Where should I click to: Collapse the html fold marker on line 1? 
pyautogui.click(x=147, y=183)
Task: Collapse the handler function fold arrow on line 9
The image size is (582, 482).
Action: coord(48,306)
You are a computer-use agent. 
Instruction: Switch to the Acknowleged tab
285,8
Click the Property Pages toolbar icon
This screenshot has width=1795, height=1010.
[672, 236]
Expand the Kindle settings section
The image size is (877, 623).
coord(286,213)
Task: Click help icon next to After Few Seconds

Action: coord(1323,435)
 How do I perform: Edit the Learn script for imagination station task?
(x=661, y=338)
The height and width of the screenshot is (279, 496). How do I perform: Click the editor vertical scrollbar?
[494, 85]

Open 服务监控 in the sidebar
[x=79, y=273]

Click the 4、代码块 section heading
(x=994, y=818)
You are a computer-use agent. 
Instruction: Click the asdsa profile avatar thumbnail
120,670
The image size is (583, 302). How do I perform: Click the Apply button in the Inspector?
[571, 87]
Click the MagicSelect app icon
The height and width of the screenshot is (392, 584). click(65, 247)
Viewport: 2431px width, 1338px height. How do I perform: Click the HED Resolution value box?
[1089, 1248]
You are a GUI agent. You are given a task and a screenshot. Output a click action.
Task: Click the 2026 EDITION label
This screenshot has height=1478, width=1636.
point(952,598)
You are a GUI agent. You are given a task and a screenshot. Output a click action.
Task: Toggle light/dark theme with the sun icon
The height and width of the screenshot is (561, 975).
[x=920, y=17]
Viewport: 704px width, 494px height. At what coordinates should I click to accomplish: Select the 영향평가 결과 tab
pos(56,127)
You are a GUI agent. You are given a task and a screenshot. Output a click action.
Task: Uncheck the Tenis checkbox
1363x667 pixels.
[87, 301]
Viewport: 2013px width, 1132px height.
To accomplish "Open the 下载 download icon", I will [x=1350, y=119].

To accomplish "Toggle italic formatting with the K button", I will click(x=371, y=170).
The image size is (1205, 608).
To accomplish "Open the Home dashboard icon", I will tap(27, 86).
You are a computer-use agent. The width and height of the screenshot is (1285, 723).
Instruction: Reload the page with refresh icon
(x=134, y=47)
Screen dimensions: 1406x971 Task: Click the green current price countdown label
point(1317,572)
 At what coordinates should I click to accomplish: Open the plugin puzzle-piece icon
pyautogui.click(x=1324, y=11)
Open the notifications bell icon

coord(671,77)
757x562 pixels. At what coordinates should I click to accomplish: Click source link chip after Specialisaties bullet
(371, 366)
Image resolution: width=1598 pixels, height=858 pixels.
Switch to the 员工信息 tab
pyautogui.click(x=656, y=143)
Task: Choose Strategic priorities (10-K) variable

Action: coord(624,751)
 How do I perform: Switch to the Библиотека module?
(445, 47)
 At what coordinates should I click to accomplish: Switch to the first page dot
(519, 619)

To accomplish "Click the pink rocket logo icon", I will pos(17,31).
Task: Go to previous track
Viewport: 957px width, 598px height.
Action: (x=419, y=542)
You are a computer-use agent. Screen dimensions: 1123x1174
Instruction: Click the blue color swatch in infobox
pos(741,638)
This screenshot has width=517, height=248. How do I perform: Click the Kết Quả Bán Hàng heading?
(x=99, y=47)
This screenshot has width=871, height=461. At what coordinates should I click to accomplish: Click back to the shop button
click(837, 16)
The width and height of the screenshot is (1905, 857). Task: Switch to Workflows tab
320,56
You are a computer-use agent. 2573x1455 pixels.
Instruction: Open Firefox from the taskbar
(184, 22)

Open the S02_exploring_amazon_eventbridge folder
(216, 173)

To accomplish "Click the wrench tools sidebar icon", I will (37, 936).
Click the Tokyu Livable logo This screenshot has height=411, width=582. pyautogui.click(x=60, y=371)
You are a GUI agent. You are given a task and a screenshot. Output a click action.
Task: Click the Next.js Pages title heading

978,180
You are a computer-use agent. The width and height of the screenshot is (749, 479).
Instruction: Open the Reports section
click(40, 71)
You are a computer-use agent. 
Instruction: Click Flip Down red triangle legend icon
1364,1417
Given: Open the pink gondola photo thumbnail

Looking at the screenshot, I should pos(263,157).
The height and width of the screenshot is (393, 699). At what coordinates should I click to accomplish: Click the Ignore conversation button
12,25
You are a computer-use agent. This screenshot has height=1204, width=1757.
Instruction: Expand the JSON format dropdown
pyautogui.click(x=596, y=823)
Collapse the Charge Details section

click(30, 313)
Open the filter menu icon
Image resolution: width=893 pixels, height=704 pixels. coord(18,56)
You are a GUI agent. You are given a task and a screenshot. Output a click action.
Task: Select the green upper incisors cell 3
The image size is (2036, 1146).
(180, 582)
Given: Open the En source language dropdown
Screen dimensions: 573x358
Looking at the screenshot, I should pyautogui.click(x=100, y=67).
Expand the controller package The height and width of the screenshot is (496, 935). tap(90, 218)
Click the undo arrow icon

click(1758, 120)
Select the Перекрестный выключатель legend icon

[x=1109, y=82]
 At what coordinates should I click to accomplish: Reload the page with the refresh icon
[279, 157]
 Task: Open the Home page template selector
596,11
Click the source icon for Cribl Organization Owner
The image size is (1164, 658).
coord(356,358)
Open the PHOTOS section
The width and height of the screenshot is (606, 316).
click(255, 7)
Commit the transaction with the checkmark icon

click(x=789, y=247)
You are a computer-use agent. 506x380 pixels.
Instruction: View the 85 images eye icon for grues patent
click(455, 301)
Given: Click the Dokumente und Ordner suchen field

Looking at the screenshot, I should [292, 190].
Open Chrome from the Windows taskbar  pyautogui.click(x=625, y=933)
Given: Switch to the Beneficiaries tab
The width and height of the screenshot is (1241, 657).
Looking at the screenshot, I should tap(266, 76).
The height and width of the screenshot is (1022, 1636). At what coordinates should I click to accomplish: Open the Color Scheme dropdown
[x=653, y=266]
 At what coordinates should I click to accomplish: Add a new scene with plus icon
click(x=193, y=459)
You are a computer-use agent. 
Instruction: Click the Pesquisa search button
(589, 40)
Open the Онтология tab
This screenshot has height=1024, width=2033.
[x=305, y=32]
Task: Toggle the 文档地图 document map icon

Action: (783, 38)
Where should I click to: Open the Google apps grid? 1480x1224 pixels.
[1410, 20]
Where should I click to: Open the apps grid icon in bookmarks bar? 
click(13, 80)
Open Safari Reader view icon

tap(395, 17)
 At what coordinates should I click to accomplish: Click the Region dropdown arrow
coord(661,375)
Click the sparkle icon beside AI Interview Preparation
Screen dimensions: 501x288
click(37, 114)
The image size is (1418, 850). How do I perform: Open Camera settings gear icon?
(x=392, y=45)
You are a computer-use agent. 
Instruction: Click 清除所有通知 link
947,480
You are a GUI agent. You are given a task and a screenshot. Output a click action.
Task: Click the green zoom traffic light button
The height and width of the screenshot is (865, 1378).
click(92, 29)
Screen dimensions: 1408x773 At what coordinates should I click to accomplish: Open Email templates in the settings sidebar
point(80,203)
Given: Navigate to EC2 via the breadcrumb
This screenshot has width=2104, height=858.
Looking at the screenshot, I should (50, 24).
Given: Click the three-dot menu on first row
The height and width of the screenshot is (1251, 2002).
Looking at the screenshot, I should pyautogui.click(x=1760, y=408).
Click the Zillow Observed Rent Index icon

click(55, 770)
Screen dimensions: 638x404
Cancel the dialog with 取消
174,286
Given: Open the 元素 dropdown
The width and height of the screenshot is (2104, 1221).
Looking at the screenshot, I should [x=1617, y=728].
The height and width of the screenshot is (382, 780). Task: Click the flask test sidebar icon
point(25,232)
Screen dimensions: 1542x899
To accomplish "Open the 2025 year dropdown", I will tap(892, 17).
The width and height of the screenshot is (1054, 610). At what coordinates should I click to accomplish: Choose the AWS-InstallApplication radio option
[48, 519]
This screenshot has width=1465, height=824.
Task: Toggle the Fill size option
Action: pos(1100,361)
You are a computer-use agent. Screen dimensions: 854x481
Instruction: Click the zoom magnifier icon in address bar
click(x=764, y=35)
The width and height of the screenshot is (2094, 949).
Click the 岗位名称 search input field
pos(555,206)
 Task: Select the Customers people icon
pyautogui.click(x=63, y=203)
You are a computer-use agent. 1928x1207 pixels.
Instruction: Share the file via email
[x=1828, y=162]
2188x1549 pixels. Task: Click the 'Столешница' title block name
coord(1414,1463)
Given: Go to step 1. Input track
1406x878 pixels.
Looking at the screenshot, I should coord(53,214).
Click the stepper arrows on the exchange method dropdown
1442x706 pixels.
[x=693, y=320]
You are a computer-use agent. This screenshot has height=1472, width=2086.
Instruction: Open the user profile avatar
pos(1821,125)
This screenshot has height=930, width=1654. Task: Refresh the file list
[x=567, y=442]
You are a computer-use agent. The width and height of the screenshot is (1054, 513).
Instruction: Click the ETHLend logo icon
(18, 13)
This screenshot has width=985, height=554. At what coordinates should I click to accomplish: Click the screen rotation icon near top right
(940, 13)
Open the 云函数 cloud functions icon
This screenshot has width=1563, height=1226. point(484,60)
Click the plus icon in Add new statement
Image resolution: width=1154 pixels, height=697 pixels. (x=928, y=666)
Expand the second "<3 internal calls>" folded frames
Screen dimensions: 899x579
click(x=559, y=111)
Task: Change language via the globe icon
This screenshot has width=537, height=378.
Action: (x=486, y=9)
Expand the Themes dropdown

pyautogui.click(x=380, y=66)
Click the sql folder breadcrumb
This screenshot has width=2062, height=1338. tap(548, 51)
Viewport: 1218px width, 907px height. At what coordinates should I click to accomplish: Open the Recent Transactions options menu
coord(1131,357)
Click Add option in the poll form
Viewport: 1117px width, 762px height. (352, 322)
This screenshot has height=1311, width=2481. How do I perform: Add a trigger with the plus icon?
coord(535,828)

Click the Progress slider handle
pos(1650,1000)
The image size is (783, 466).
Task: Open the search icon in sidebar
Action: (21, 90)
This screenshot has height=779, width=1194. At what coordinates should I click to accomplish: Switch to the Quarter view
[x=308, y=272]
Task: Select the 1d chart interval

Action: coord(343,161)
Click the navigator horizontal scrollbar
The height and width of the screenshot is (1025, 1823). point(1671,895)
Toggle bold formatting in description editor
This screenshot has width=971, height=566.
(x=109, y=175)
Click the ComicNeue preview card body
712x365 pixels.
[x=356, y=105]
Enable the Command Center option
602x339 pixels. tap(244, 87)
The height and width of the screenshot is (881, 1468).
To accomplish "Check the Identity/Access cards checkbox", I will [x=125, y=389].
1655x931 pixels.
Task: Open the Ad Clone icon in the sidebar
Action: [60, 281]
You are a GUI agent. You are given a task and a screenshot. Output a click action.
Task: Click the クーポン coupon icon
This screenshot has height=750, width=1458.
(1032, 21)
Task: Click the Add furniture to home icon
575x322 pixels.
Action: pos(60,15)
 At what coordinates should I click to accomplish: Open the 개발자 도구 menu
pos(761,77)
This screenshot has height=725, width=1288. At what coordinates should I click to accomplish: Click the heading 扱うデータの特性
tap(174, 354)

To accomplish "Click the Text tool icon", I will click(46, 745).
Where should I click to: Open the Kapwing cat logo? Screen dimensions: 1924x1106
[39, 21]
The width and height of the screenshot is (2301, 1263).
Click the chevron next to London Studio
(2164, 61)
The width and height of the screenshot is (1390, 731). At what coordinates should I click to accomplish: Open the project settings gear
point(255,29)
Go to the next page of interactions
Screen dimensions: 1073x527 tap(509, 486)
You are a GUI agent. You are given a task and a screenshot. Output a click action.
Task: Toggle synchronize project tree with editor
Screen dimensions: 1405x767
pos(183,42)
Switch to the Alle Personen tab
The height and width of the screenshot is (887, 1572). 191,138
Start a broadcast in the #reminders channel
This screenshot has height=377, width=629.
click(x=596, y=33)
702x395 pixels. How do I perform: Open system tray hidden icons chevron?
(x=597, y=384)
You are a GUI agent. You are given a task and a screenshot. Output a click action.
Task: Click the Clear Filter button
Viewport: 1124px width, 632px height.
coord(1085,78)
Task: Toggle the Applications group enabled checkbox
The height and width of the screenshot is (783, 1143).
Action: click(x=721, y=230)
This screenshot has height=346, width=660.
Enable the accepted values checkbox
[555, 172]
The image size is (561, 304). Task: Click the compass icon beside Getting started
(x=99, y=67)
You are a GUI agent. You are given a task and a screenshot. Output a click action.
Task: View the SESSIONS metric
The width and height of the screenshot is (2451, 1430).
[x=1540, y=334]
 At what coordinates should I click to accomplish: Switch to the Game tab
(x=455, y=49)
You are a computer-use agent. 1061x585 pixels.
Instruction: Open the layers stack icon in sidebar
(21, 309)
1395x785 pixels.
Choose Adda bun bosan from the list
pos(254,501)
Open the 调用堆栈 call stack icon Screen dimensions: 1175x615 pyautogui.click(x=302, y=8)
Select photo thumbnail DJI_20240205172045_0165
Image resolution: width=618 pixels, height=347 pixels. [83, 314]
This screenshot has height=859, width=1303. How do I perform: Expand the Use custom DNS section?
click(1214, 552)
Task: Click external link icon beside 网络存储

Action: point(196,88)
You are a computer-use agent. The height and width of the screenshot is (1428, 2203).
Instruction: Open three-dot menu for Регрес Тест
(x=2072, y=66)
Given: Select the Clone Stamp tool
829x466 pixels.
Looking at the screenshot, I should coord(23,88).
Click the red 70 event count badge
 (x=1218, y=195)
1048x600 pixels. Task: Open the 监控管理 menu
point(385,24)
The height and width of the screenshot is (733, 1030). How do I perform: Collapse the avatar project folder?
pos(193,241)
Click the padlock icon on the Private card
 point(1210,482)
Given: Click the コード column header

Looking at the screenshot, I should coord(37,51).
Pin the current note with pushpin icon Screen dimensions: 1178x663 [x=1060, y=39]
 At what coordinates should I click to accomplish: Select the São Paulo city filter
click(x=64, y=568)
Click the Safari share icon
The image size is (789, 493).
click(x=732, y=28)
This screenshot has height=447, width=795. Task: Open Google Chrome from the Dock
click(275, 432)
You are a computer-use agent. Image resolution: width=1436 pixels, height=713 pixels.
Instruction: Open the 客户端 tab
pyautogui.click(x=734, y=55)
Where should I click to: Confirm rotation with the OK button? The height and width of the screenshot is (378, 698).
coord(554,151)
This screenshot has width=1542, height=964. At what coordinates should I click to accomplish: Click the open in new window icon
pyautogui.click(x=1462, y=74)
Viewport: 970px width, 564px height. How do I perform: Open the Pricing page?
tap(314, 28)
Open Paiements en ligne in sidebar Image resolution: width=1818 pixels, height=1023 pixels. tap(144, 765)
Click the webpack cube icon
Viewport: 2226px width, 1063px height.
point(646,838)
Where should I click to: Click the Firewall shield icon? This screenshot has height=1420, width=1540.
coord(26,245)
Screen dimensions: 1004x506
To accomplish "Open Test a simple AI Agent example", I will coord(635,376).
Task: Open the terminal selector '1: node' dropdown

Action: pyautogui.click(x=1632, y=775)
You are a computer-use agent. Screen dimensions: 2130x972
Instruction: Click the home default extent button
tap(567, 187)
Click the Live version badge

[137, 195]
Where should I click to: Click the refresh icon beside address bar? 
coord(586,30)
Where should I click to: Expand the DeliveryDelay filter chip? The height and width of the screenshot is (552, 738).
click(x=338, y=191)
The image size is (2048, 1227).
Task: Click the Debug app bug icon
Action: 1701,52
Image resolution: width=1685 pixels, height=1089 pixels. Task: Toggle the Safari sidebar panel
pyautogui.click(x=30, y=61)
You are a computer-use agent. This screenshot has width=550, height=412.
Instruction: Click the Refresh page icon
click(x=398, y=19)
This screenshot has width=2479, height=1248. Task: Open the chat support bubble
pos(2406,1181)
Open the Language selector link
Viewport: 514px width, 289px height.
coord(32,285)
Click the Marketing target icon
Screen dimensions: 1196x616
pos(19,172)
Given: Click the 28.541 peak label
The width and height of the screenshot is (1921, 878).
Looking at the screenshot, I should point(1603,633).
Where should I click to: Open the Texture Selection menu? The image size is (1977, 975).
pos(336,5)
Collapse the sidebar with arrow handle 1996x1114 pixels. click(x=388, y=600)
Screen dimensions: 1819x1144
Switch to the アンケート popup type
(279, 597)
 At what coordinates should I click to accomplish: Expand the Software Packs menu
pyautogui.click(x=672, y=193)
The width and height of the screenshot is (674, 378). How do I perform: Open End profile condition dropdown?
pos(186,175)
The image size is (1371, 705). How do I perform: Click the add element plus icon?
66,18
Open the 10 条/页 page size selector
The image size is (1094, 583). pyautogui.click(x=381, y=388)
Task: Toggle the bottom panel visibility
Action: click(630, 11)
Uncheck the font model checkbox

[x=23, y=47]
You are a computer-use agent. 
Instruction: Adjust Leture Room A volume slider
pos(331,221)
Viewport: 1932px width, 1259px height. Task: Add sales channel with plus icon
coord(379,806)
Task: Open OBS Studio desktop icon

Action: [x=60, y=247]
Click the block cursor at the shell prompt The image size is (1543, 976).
_ _ _ _ _
WHAT TO PRODUCE
Please copy each line of the material that contains the word "light".

WORKED SOLUTION
Task: Toggle light/dark theme with the sun icon
Task: Click the green zoom traffic light button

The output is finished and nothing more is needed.